PURPOSE OF THE STUDY.
The goal of this study was to evaluate whether seasonal variations in asthma (with the highest incidence in September) can be documented in a large cohort of children in primary care and to determine the impact of age, gender, and urban/rural living.
A historical population of children aged 2 to 15 years in Israel’s Clalit Health Services registry, seen from 2005 to 2009, were included in this study. A total of 919 873 children were identified.
Electronic record reviews were conducted. The key study outcomes were the diagnosis of asthma exacerbations and asthma medication prescriptions, analyzed according to week of diagnosis. Statistical models were built to assess relative strength of secular trends, seasonality, and age group.
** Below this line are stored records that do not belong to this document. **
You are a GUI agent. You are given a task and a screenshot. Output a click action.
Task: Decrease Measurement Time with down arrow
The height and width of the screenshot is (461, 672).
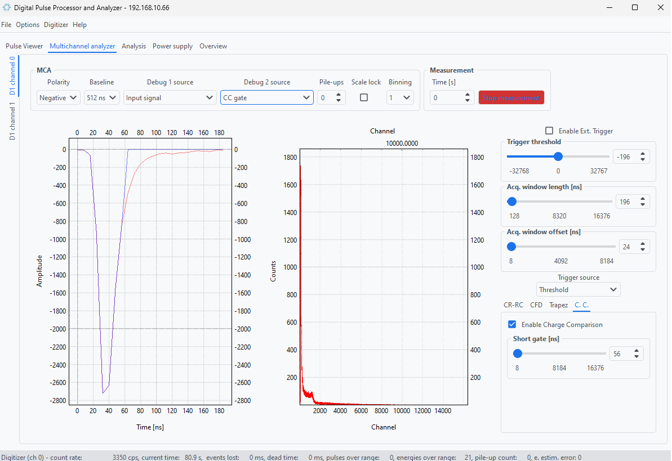point(468,101)
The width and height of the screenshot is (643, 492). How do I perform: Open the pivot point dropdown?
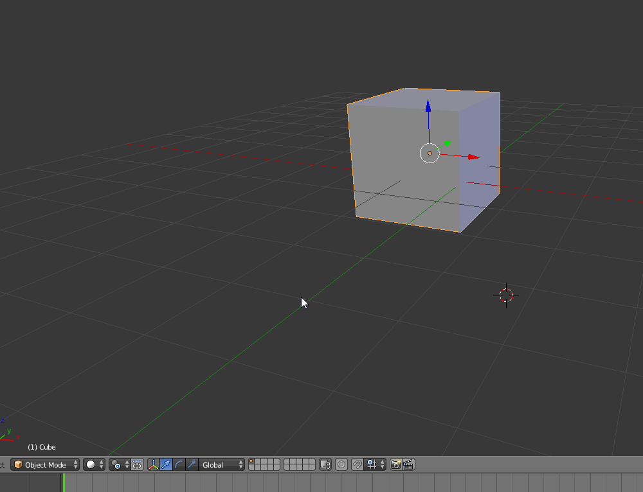click(x=119, y=464)
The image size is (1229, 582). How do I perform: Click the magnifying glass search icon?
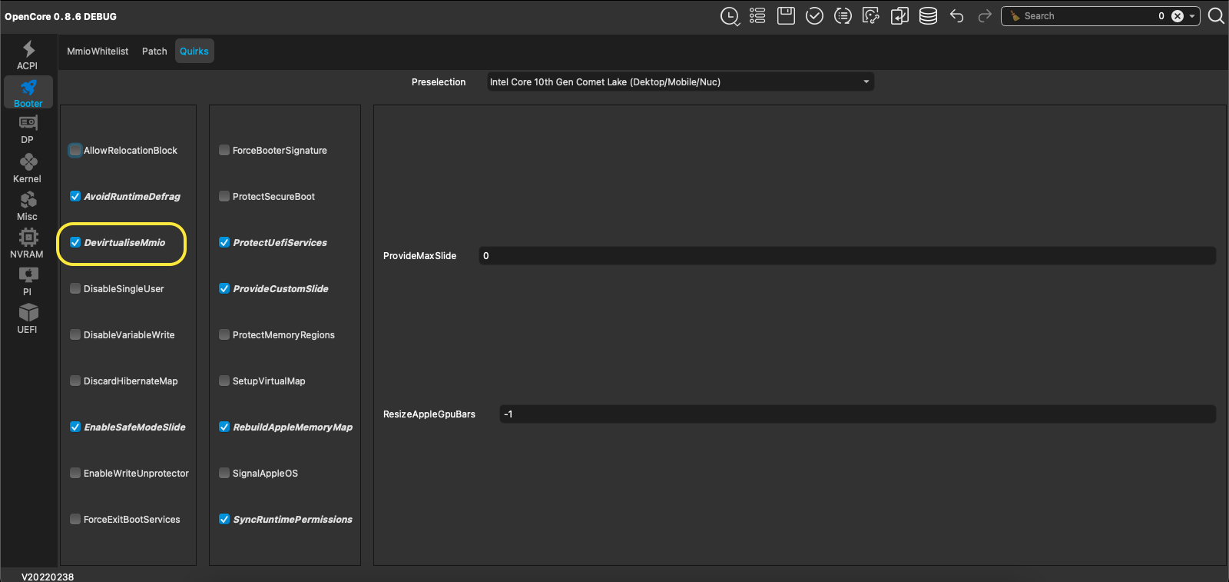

The authors documented that 8.9% of children were asthmatic, and 62% were boys. The age groups were as follows: 49% aged 2 to 5 years, 24% aged 6 to 9 years, and 27% aged 10 to16 years. There was a 2.01-fold increase in pediatric asthma exacerbations and a 2.28-fold increase in prescriptions of asthma bronchodilator medications during September compared with August. The association between the opening of school and the incidence of asthma-related visits to the primary care physician was greatest in children aged 2 to 5 years (odds ratio: 2.15) and 6 to 11 years (1.90-fold). Adolescents had a lesser peak (1.81-fold). There was a second rise in late fall, with fluctuations throughout winter, and a trough in summer.
There is an enhanced risk of asthma exacerbations and unscheduled visits to primary care physicians strongly related to return to school after summer vacations.
This study is the largest epidemiologic trial to date demonstrating a well-recognized peak in asthma exacerbations after the return to school, particularly in September; this peak is likely related to viral illness, environmental allergens, and/or lack of controller medications. Prophylaxis, particularly with inhaled steroid controller medication beginning at the end of August, is recommended by the authors, particularly for children with multifactorial asthma.